**Request:**
Copy the entries from the line with "How do I perform: Click" up to and including the line with "Action: pyautogui.click(x=21, y=475)", switching "Refresh" to "Reload" and keeping everything else the same. Leave the pictures out.

**Task material:**
▽
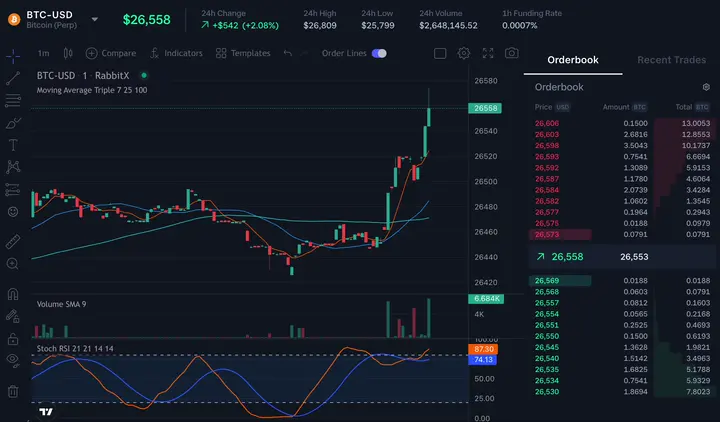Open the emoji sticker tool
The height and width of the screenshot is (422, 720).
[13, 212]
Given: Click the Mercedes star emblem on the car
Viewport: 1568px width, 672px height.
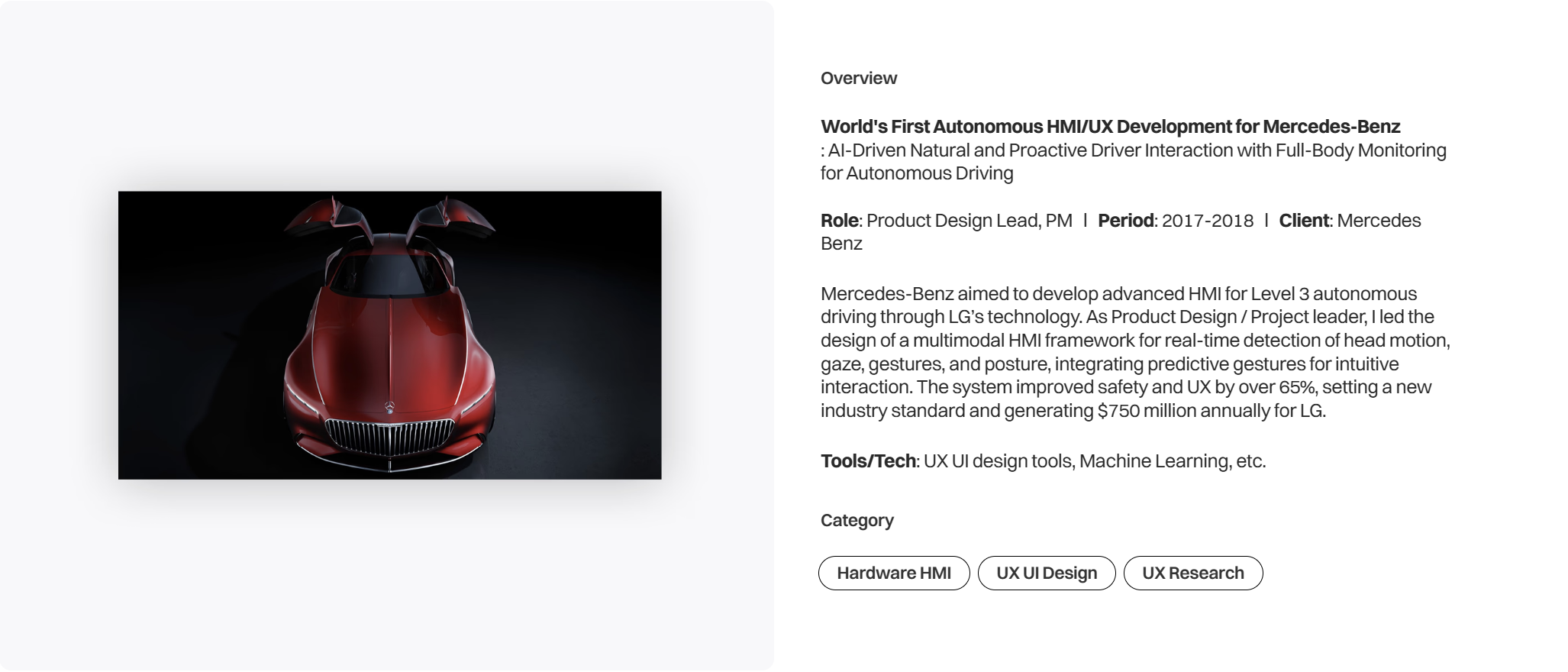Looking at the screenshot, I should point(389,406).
△
▽
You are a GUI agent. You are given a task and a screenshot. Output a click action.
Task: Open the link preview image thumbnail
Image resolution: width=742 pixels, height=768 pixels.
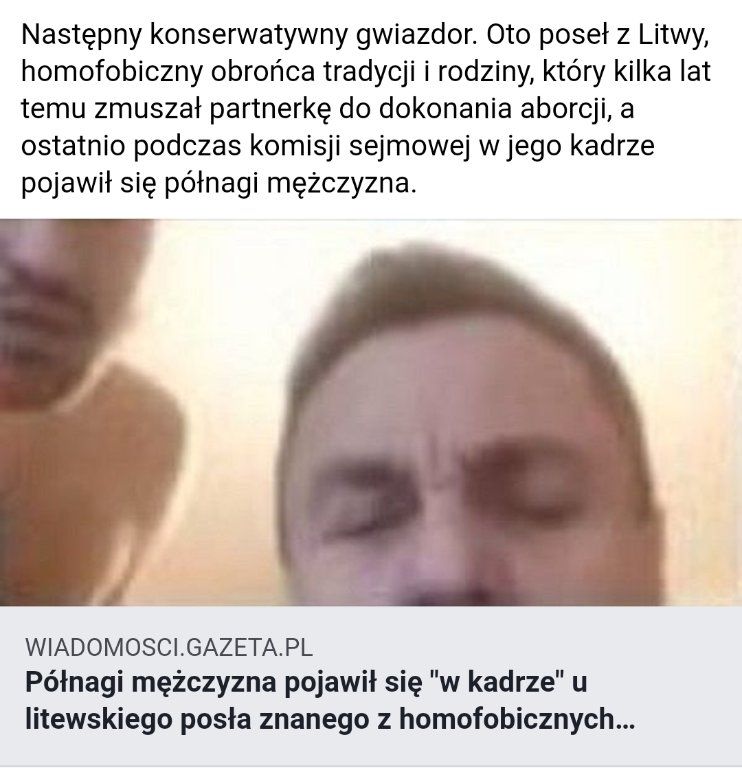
△
▽
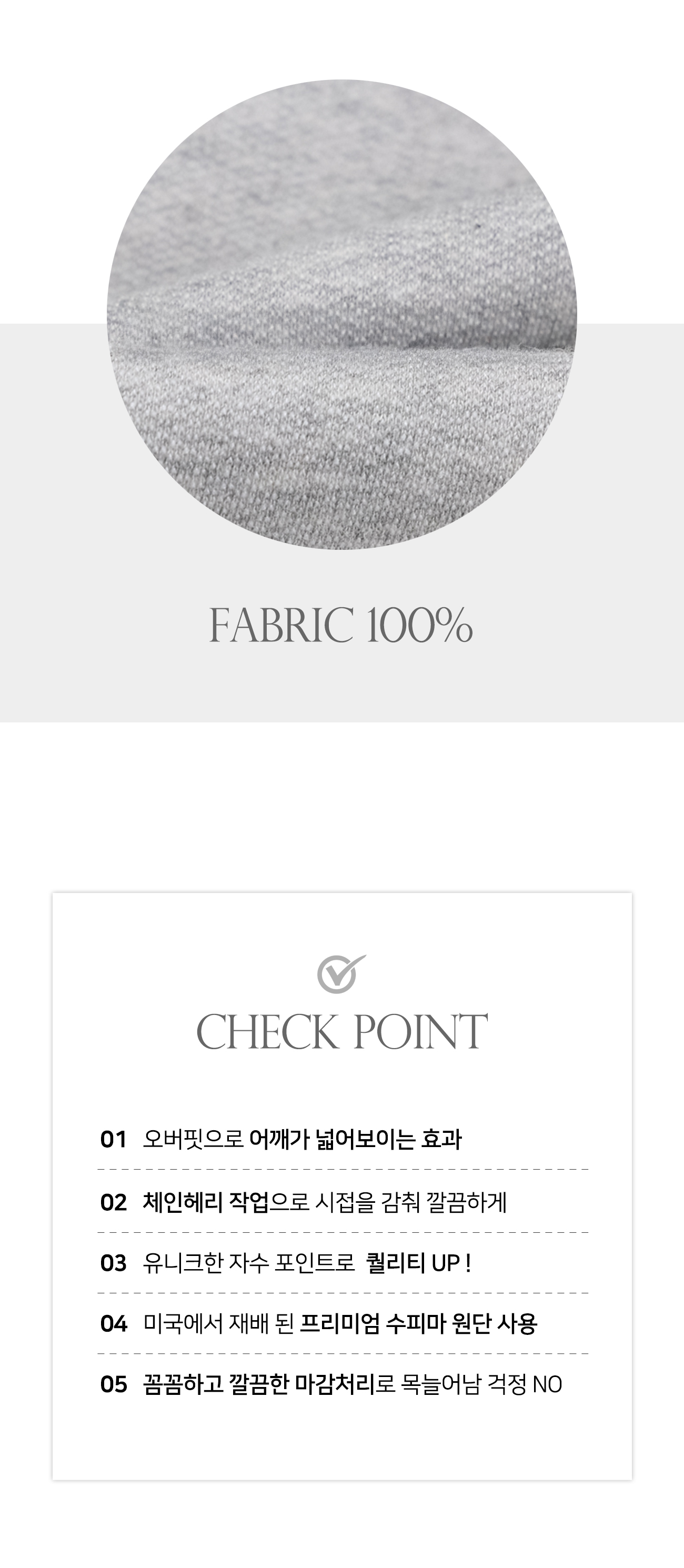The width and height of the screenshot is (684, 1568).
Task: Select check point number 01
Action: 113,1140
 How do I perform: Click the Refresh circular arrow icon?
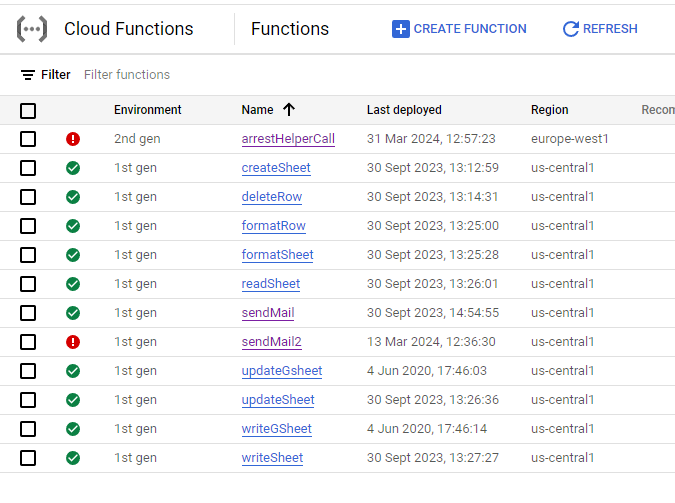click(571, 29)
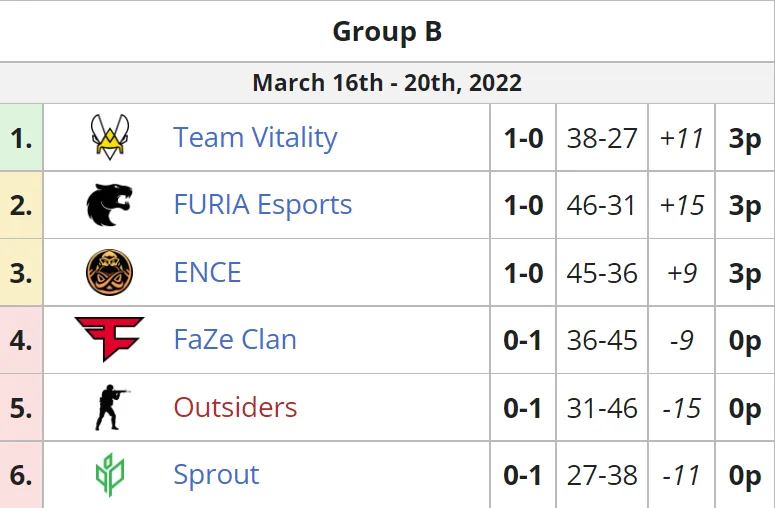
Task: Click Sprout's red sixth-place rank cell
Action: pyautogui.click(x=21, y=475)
△
**Worked solution:**
 How do I perform: Click the Reload circular arrow icon?
click(571, 29)
Task: Click Sprout's red sixth-place rank cell
Action: pyautogui.click(x=21, y=475)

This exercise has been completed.